##### GIVEN RECORDS
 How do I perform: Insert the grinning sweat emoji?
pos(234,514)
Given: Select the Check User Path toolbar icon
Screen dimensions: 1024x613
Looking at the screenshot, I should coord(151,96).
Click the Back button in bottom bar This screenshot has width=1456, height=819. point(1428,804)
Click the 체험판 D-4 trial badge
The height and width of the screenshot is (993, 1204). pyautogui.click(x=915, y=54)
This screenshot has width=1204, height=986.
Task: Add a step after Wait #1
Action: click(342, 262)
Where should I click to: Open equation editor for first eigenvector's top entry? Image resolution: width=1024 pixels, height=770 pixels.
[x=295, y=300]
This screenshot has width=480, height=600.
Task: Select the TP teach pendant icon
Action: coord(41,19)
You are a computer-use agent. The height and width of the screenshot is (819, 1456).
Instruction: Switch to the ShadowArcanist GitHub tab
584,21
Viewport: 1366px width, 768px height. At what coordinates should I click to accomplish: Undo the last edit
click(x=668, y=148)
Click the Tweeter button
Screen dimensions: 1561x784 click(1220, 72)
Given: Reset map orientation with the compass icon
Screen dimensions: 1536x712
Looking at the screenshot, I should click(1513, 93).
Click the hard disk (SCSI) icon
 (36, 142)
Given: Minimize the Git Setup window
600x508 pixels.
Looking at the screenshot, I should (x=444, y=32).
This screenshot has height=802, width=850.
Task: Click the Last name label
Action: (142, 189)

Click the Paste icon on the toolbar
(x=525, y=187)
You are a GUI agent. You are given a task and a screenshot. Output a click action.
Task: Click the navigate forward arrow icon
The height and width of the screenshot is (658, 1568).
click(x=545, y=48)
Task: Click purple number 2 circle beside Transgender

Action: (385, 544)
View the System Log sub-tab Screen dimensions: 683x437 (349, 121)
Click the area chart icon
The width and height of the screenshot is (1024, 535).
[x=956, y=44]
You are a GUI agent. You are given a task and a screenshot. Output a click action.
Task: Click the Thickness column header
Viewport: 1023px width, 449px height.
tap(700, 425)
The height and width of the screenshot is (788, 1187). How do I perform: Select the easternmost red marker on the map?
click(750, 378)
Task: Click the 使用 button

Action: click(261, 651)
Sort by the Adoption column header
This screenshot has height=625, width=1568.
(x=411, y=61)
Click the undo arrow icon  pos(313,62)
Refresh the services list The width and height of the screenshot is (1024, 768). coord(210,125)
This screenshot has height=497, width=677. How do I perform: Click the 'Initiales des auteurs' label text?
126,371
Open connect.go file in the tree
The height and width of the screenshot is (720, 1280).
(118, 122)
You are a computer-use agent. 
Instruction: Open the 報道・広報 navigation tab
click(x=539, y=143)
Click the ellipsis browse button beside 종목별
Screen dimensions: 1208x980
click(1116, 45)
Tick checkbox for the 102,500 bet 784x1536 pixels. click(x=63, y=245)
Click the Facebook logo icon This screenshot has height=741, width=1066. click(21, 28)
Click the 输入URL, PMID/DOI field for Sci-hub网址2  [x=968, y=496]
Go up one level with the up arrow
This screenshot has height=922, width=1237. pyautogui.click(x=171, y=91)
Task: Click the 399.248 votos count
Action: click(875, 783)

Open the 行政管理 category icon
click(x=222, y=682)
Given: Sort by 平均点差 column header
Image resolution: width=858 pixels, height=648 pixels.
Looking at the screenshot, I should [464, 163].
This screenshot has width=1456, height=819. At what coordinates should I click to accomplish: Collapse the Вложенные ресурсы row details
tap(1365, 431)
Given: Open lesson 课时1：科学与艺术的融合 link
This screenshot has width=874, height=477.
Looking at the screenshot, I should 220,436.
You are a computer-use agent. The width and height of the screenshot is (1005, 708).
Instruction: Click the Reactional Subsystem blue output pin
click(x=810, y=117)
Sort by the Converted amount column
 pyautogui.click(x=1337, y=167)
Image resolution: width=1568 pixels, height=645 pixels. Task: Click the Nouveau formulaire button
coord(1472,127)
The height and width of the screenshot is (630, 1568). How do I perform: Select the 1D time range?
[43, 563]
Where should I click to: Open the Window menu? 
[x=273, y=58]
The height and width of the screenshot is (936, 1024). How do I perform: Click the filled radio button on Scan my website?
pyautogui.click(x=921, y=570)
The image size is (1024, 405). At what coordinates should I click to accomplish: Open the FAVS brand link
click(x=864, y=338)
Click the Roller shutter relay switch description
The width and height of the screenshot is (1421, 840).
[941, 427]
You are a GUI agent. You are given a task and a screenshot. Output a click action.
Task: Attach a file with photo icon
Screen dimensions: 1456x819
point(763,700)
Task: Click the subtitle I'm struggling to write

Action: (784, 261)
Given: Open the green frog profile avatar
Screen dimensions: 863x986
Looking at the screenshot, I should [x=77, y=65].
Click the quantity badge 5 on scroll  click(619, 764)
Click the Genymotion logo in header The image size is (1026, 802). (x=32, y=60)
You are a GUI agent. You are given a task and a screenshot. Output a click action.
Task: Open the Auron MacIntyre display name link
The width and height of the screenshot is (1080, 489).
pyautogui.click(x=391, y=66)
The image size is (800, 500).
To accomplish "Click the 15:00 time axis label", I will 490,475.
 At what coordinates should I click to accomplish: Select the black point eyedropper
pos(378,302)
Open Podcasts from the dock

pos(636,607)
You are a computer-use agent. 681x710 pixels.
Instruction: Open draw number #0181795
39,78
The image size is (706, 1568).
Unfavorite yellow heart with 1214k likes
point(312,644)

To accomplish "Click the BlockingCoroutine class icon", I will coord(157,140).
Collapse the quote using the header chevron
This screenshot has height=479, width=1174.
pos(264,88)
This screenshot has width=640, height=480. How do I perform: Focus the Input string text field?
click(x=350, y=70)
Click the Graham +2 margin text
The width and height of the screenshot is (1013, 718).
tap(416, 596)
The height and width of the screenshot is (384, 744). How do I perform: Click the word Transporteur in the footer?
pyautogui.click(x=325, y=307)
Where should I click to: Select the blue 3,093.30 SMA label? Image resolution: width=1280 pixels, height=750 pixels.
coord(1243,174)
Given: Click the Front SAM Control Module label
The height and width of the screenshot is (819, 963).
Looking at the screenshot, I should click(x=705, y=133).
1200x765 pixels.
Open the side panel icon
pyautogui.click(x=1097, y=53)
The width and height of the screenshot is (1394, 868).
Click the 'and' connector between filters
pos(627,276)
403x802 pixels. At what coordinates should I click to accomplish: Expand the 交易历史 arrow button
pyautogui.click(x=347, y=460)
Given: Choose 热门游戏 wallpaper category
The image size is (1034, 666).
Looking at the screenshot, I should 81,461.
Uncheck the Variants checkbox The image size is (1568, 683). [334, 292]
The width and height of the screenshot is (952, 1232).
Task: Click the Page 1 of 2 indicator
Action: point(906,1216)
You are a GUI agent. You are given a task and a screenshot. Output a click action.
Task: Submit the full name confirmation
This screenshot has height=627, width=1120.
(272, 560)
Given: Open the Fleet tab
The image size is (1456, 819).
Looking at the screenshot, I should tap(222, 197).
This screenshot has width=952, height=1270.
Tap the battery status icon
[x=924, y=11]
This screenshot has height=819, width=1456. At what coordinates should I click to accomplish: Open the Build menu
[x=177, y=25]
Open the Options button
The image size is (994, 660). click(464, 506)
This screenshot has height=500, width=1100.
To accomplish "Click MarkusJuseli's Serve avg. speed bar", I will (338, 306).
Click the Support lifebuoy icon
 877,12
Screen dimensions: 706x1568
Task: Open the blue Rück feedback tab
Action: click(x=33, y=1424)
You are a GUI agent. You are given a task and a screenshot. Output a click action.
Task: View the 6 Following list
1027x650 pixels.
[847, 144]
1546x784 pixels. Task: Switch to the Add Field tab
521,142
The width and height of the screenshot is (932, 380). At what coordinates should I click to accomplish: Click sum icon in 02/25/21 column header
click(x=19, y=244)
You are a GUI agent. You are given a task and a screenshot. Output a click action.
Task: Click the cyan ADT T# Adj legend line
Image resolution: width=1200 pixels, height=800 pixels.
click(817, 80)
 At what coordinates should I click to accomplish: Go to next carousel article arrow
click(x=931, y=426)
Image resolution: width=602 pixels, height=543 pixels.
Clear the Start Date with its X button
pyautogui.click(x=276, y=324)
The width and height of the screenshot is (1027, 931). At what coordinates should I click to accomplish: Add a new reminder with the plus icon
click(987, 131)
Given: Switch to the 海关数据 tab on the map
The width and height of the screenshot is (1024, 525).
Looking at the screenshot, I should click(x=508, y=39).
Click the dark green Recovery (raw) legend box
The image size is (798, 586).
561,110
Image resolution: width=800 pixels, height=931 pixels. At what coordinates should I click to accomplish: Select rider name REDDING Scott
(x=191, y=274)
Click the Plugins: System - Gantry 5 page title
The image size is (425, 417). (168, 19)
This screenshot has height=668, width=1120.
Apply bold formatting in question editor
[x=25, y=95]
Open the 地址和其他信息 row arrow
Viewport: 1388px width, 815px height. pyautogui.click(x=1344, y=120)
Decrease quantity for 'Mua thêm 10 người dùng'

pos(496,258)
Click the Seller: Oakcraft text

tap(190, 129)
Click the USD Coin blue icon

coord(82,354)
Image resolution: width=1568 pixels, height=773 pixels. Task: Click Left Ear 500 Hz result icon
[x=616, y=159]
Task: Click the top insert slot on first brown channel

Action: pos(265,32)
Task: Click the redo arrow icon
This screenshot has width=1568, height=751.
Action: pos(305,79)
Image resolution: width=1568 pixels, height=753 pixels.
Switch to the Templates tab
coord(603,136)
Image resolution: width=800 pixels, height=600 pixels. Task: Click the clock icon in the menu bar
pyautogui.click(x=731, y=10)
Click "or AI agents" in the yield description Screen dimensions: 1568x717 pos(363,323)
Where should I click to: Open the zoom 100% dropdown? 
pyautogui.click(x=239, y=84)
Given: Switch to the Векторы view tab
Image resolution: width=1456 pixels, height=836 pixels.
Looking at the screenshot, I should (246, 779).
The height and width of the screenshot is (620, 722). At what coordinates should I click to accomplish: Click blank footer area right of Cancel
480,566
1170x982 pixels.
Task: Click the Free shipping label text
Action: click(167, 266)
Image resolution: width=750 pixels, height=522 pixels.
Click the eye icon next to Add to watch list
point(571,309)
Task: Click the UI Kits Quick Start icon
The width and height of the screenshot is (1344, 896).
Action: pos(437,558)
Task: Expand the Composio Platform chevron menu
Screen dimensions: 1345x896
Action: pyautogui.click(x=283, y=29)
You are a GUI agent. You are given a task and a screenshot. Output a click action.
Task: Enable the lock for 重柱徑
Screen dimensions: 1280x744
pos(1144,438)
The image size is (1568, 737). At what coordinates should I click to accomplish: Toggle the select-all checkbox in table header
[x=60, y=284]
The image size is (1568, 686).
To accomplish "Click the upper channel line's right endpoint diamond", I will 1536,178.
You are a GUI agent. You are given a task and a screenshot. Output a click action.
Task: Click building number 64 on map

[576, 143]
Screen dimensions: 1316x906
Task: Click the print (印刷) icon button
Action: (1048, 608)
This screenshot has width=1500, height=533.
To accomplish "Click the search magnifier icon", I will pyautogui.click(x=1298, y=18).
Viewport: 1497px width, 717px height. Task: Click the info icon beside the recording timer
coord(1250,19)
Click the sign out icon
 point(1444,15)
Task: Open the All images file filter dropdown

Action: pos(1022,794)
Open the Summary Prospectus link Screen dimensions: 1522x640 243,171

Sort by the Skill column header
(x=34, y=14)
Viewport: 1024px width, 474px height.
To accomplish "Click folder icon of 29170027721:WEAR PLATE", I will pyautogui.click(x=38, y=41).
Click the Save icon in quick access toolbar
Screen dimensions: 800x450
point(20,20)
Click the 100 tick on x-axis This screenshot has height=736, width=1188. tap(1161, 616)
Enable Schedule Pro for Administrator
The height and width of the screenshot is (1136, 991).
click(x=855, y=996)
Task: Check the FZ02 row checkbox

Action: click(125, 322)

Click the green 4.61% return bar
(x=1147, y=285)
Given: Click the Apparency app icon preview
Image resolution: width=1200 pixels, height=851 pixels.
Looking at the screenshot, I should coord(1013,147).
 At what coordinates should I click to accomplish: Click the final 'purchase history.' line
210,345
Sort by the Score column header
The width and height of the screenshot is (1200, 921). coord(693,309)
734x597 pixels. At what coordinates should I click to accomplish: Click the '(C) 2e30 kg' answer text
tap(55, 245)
##########
:: WRITTEN EXERCISE ::
Reproduce in full every line from the line with "This screenshot has width=640, height=480." to the line with "pyautogui.click(x=325, y=307)", and adjust each coordinate in the answers by -136.

:: TASK SOLUTION ::
This screenshot has width=640, height=480. How do I perform: Focus the Input string text field?
click(x=214, y=-66)
Click the Graham +2 margin text
The width and height of the screenshot is (1013, 718).
tap(280, 460)
The height and width of the screenshot is (384, 744). How do I perform: Click the word Transporteur in the footer?
pyautogui.click(x=189, y=171)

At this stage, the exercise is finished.